#### Exercise prompt:
Rewrite the data below as a JSON list of strings, one string per line and no blank lines. Omit the pictures.

** START Data records **

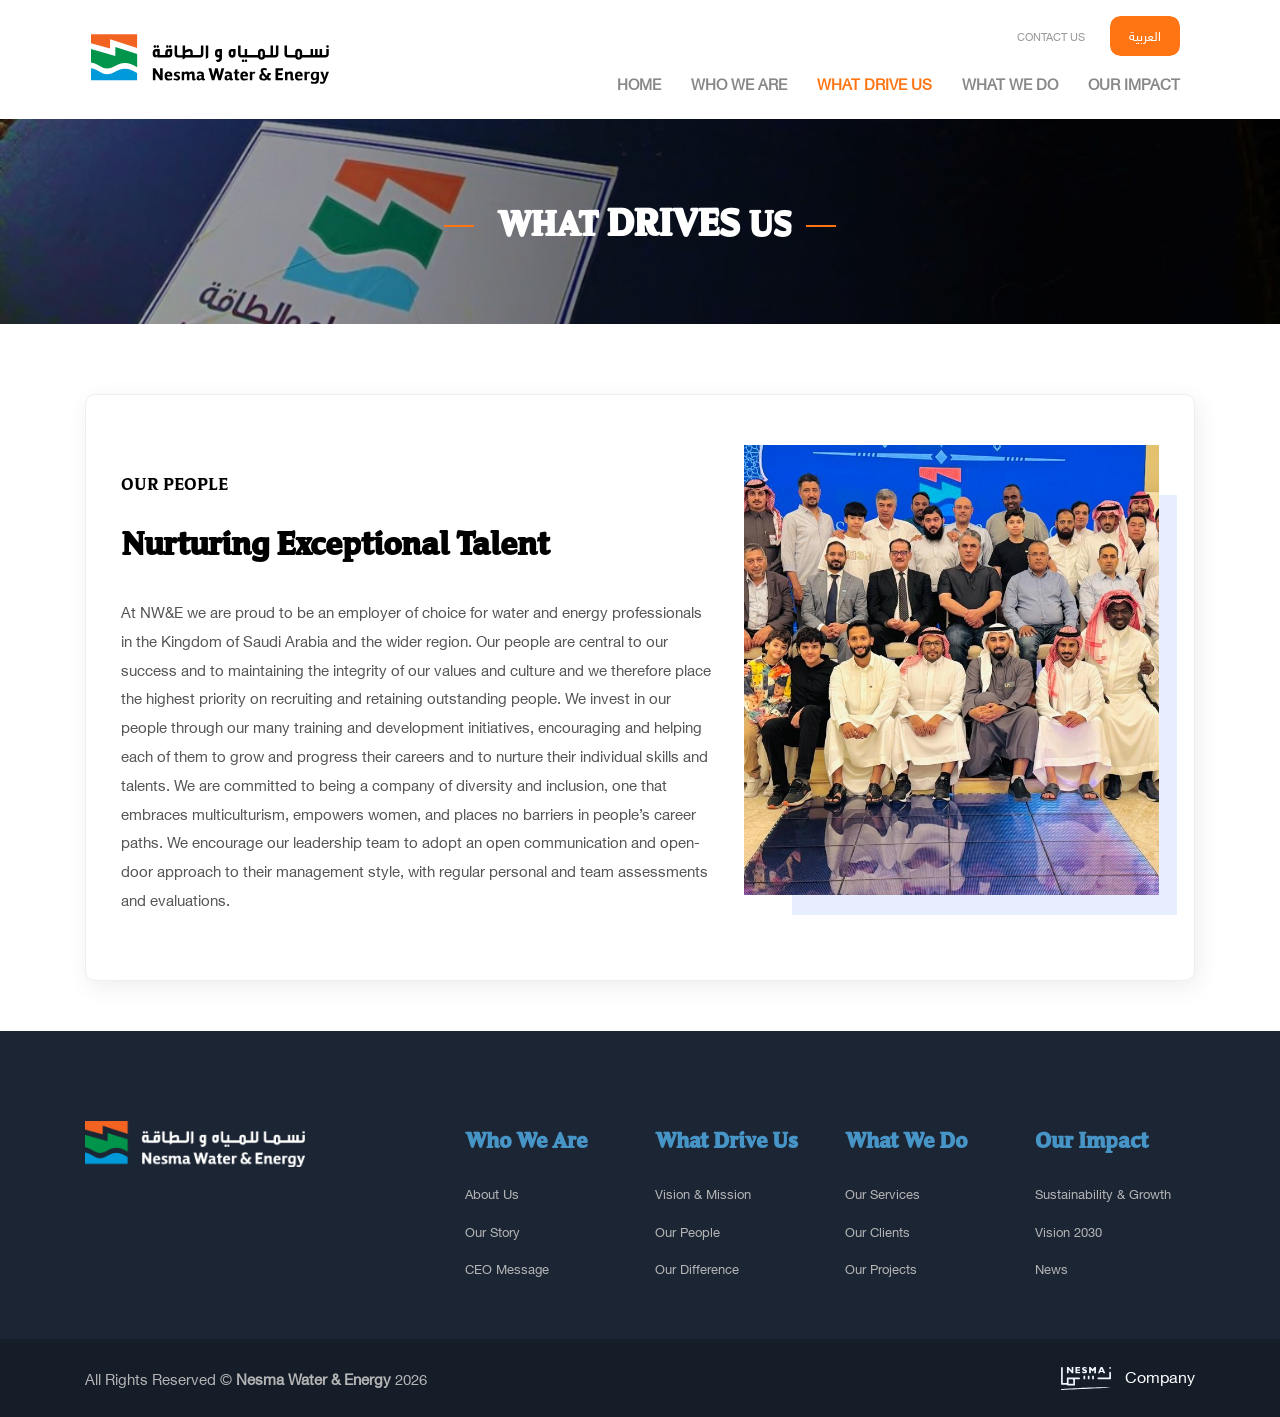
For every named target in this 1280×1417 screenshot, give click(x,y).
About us (492, 1194)
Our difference (697, 1269)
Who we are (739, 83)
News (1051, 1269)
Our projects (881, 1269)
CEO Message (507, 1269)
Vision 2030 (1068, 1232)
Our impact (1134, 83)
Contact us (1051, 36)
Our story (492, 1232)
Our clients (877, 1232)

** END Data records **

#### Solution for this exercise:
[
  "For every named target in this 1280×1417 screenshot, give click(x,y).",
  "About us (492, 1194)",
  "Our difference (697, 1269)",
  "Who we are (739, 83)",
  "News (1051, 1269)",
  "Our projects (881, 1269)",
  "CEO Message (507, 1269)",
  "Vision 2030 (1068, 1232)",
  "Our impact (1134, 83)",
  "Contact us (1051, 36)",
  "Our story (492, 1232)",
  "Our clients (877, 1232)"
]